**EXERCISE**
Restate word for word the lines of the entries below, starting with the line that holds "[Go to https://www.instagram.com/coldwellbankernwa]" and ending with the line that holds "[Go to https://www.facebook.com/coldwellbankernwa]", and no others.

Pixel coordinate grounding data:
*-*-*

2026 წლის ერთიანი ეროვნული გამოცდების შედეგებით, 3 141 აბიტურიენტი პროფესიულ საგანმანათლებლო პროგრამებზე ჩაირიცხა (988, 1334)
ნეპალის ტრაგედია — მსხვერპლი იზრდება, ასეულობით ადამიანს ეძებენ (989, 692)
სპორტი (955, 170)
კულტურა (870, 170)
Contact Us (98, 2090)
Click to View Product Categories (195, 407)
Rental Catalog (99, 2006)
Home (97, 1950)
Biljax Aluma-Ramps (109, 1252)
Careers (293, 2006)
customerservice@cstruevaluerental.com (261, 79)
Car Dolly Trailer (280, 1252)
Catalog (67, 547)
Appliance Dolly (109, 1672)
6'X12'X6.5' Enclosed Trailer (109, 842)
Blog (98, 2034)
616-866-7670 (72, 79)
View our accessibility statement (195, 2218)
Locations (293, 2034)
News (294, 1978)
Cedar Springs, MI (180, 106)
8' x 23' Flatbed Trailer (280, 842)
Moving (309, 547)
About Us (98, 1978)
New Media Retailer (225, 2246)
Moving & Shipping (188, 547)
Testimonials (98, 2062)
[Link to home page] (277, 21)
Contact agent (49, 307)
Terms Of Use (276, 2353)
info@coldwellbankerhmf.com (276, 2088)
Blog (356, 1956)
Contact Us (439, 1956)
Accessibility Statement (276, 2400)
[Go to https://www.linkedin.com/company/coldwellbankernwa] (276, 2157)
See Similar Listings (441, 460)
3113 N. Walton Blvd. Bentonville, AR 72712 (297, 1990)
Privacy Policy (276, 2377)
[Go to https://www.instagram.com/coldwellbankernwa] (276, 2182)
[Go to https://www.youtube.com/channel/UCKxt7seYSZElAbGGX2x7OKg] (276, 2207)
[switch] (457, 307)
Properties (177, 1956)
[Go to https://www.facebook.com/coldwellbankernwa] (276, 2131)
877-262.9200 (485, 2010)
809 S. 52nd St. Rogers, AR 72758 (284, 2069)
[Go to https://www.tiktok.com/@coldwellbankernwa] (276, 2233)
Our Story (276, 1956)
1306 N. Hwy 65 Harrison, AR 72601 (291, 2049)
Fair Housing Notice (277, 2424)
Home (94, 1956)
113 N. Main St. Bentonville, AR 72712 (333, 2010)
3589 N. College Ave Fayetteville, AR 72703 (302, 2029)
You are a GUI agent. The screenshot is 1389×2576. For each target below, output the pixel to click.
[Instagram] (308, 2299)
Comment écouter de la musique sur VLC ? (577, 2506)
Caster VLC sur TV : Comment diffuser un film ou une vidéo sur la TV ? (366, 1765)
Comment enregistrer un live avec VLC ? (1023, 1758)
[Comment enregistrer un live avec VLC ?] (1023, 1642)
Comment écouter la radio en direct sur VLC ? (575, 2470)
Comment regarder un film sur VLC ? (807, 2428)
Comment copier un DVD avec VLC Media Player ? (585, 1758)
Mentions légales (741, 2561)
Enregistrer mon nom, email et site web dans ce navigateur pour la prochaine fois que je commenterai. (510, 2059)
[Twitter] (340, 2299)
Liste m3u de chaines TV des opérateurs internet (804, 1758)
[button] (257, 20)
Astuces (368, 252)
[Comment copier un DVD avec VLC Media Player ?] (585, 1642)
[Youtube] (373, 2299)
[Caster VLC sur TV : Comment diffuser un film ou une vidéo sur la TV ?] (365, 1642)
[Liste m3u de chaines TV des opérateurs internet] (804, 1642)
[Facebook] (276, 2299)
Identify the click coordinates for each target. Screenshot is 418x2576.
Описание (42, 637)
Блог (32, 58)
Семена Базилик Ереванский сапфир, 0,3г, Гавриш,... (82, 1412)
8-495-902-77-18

*-*-*

**TASK SOLUTION**
[Go to https://www.instagram.com/coldwellbankernwa] (276, 2182)
[Go to https://www.youtube.com/channel/UCKxt7seYSZElAbGGX2x7OKg] (276, 2207)
[switch] (457, 307)
Properties (177, 1956)
[Go to https://www.facebook.com/coldwellbankernwa] (276, 2131)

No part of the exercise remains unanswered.